-------- Отрывок --------

В статье о Петрове — режиссере Госдрамы В. В. Иванова, исследовательница четкая и объективная, разобрала немало найденных ею новых свидетельств о постановке «Чудака». Она установила, что «жизнерадостная ясность этого “не чудака” — Волгина далеко не исчерпывала противоречий спектакля… Петров “поправлял” пьесу жизнью, ее требованиями “простого, жизнерадостного, здорового” героя, которого он и демонстрировал на фоне незначительных недоразумений и откровенно жанровых, бытовых картинок. “Чудак” не стал сценическим “романом”. Он стал уроком, на выводах которого был построен “Страх”»2.

Уроком послужил не один «Чудак». Звеньями пестрой цепочки прошли встречи театра с советской драматургией: с пьесами попутчиков, и правоверных налитпостовцев, и тех революционных авторов, которых рапповские вожди почему-либо не воспринимали как пролетарских. Но менялся облик дня, менялась атмосфера академической сцены — менялись и наиболее талантливые из рапповских писателей. Менялся автор «Чудака». До последних минут РАПП Афиногенов и Киршон оставались адептами налитпостовских догм как ораторы и публицисты, доходя до чудовищных порой нападок на МХАТ, на «систему» Станиславского. В творчестве же Афиногенов все больше отдалялся от рапповских установок, расходился и с Киршоном, на них застрявшим.

-------- Строки для задания --------

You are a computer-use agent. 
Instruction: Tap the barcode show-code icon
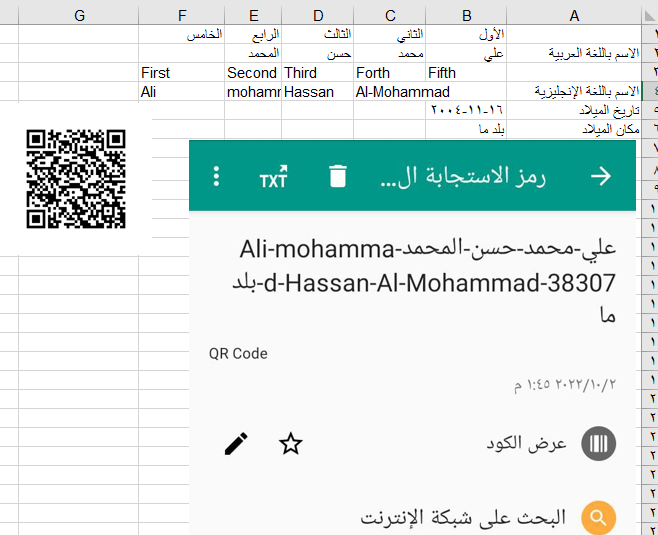pos(598,444)
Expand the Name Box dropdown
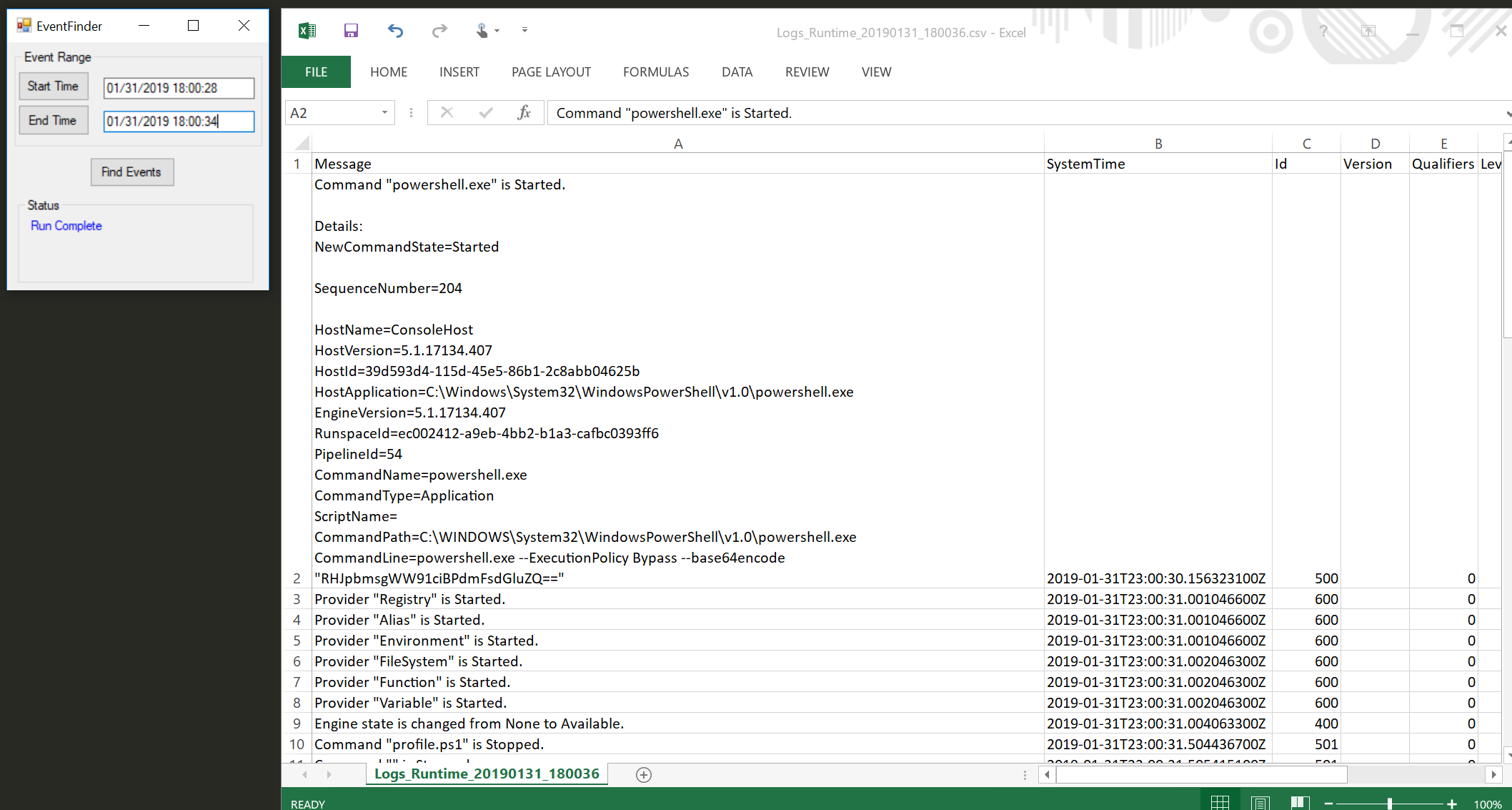This screenshot has height=810, width=1512. click(x=384, y=113)
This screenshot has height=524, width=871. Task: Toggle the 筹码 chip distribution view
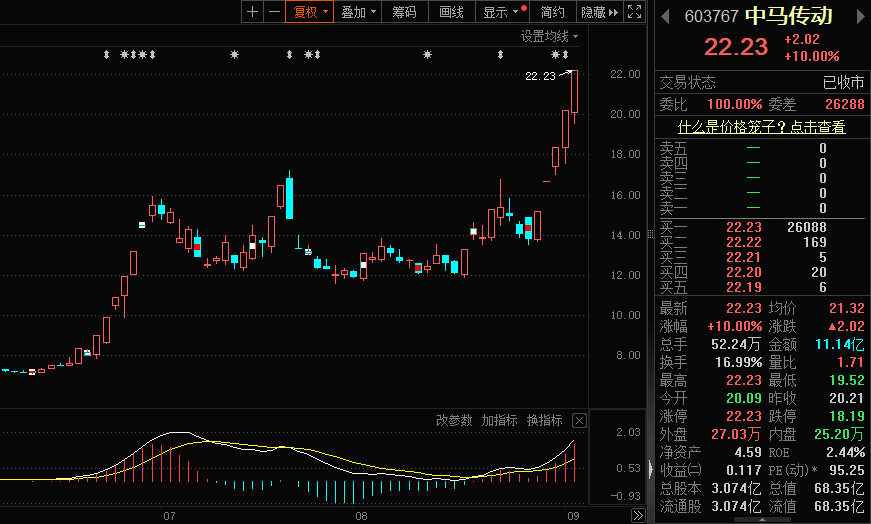click(404, 12)
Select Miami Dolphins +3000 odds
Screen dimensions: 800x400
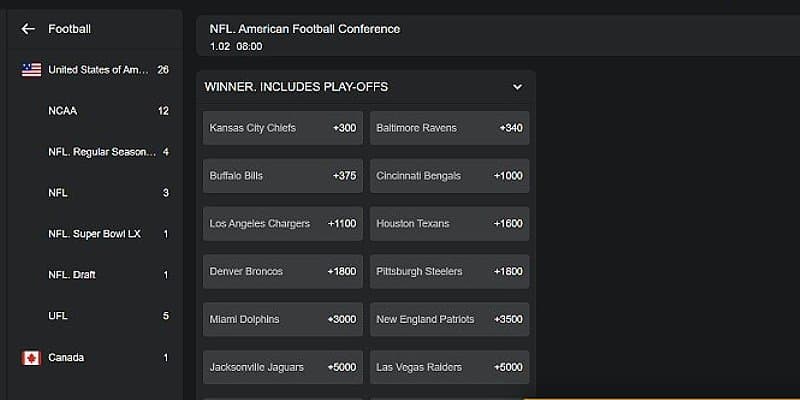tap(282, 319)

--------

Задания
1. Воспроизведите отрывок полностью, без каких-либо изменений.
2. Оформите как таблицу Markdown с двумя столбцами, «Номер» (порядковый номер) и «Текст строки», строки, приведенные после отрывка, начиная со строки с «Select Miami Dolphins +3000 odds» и до последней из них включительно. Пустые строки пропустите, а картинки в ответ не включайте.

Ответы к заданиям
1.
В статье о Петрове — режиссере Госдрамы В. В. Иванова, исследовательница четкая и объективная, разобрала немало найденных ею новых свидетельств о постановке «Чудака». Она установила, что «жизнерадостная ясность этого “не чудака” — Волгина далеко не исчерпывала противоречий спектакля… Петров “поправлял” пьесу жизнью, ее требованиями “простого, жизнерадостного, здорового” героя, которого он и демонстрировал на фоне незначительных недоразумений и откровенно жанровых, бытовых картинок. “Чудак” не стал сценическим “романом”. Он стал уроком, на выводах которого был построен “Страх”»2.

Уроком послужил не один «Чудак». Звеньями пестрой цепочки прошли встречи театра с советской драматургией: с пьесами попутчиков, и правоверных налитпостовцев, и тех революционных авторов, которых рапповские вожди почему-либо не воспринимали как пролетарских. Но менялся облик дня, менялась атмосфера академической сцены — менялись и наиболее талантливые из рапповских писателей. Менялся автор «Чудака». До последних минут РАПП Афиногенов и Киршон оставались адептами налитпостовских догм как ораторы и публицисты, доходя до чудовищных порой нападок на МХАТ, на «систему» Станиславского. В творчестве же Афиногенов все больше отдалялся от рапповских установок, расходился и с Киршоном, на них застрявшим.

2.
| Номер | Текст строки |
|---|---|
| 1 | Select Miami Dolphins +3000 odds |
| 2 | Screen dimensions: 800x400 |
| 3 | tap(282, 319) |